Carter thought for a second. “Whole jar of peanut butter. What do you got?”
“My virgin sister’s cherry.”
Somewhere an engine caught and coughed to life. Carter sniffed. “Those are high stakes.”
“Not when I know I’m going to win.”
Carter watched Charlie Voss take a wild swing at Lefty and miss by a country mile. Both men were being held back now by three or four other men, and neither of them seemed to be trying too hard to break free. “If I’m not mistaken, I believe you said your sister was forty and had two kids.”
“Yup. And you don’t have any whole jar of peanut butter.”
“You’ve also said you didn’t have a sister.”
“And I don’t much like peanut butter anyway.”
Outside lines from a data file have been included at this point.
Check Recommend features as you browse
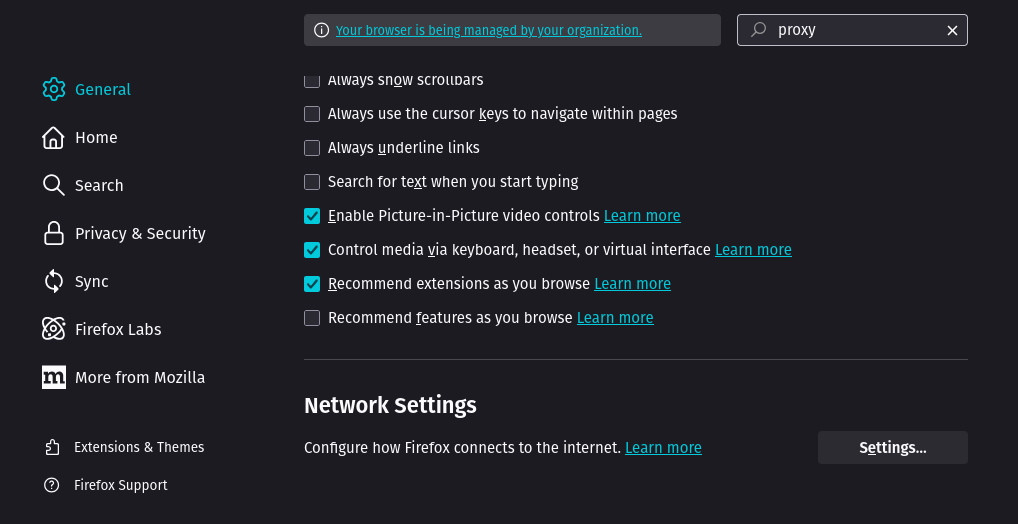The height and width of the screenshot is (524, 1018). coord(312,318)
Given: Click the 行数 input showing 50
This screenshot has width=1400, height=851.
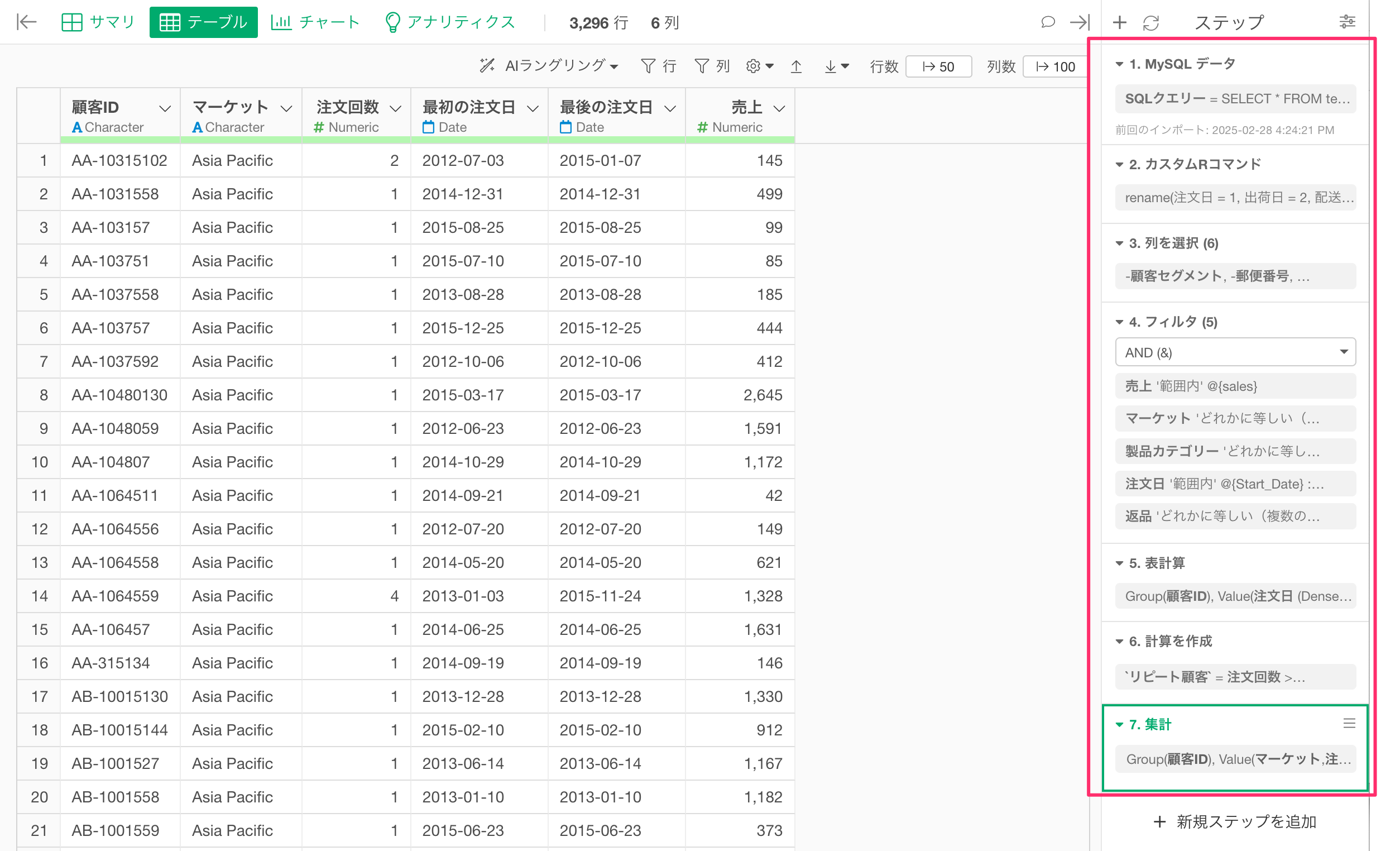Looking at the screenshot, I should coord(938,66).
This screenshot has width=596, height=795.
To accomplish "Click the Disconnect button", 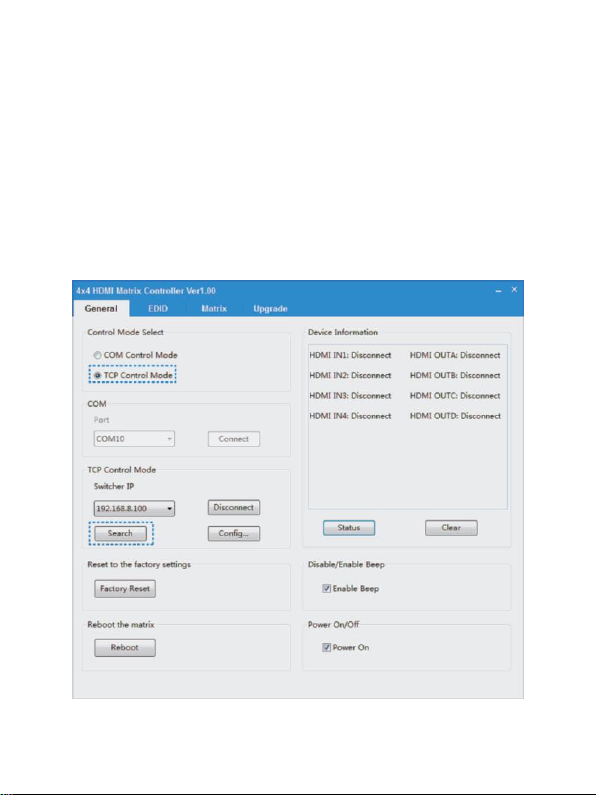I will pos(234,508).
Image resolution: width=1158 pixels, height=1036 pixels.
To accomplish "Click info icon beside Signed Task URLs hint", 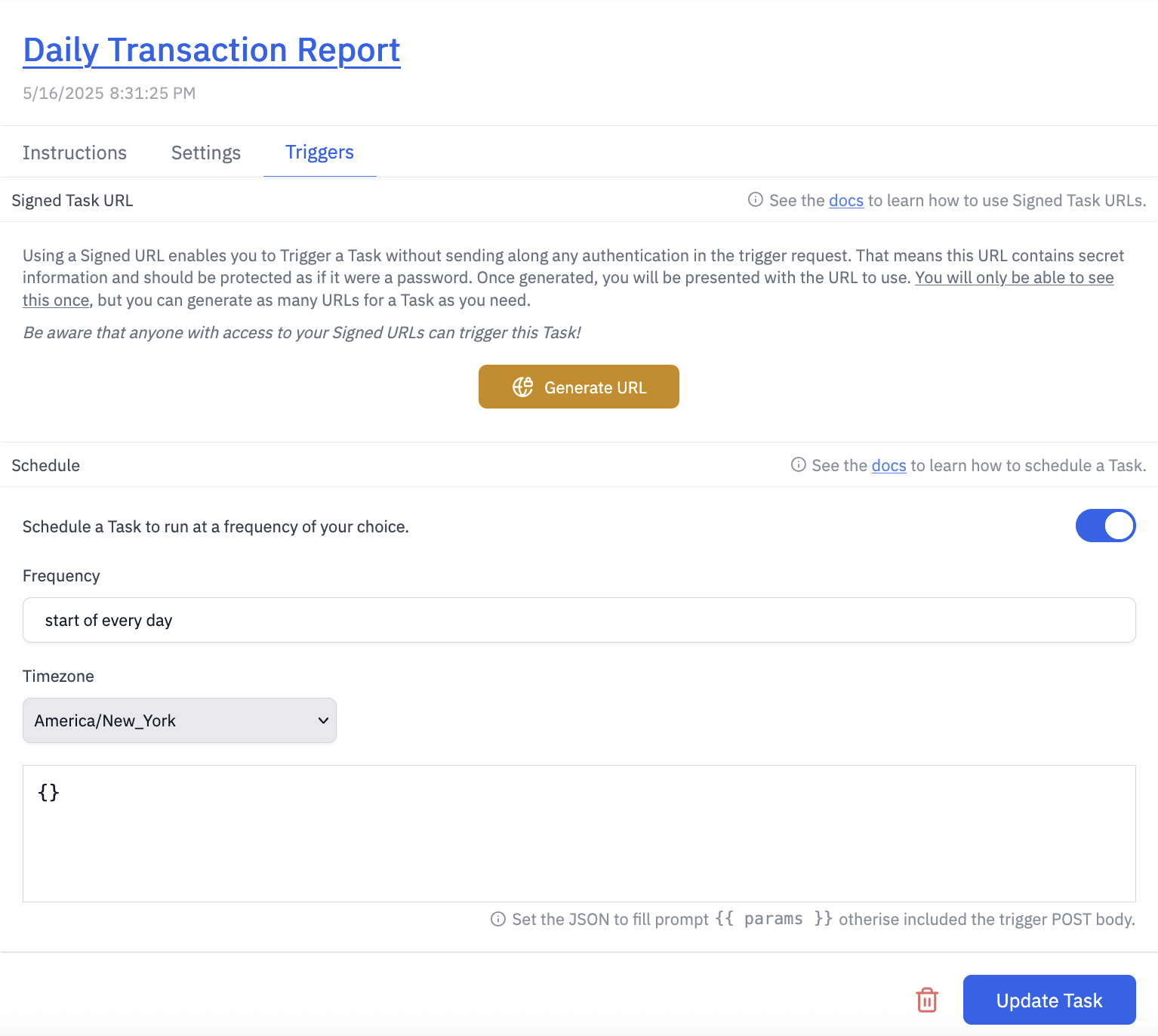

Carter chuckled and eased himself to his feet. He was in all his gear. Had slept in most of it like the filthy, careless barbarian that he half wanted to be. They watched as the scrap broke up of its own heat—the offended parties spinning off across the cold field like atoms being split—and then Fenn looked away. When he saw Ted come banging out of the comms tent with his eyes fixed on some distant horizon, making straight for the evacuated tent line, Fenn tracked him with squinted eyes, like he was watching an enemy coming down high out of the sun.
“That’s bad news walking, right there,” Fenn said.
Carter glanced in Ted’s direction, then stretched. His back was killing him and, as far as he knew, Ted Prinzi was never anything but bad news—sometimes walking, sometimes not. He just wanted to get up in the air and kill something.
Time passed. By afternoon, a damp fog had settled in the lowlands and rain was expected—so, obviously, the planes couldn’t fly.
The rain held off. Ugly gray-black clouds massed in wet clots on the horizon but then hung there as if dithering about approaching any closer to the pilots’ obvious magnificence. To pass the time, they played indig baseball—a game that’d been invented by one of the men (no one remembered who) and involved more than the usual number of bats and balls, more than the usual amount of punching the opposing team.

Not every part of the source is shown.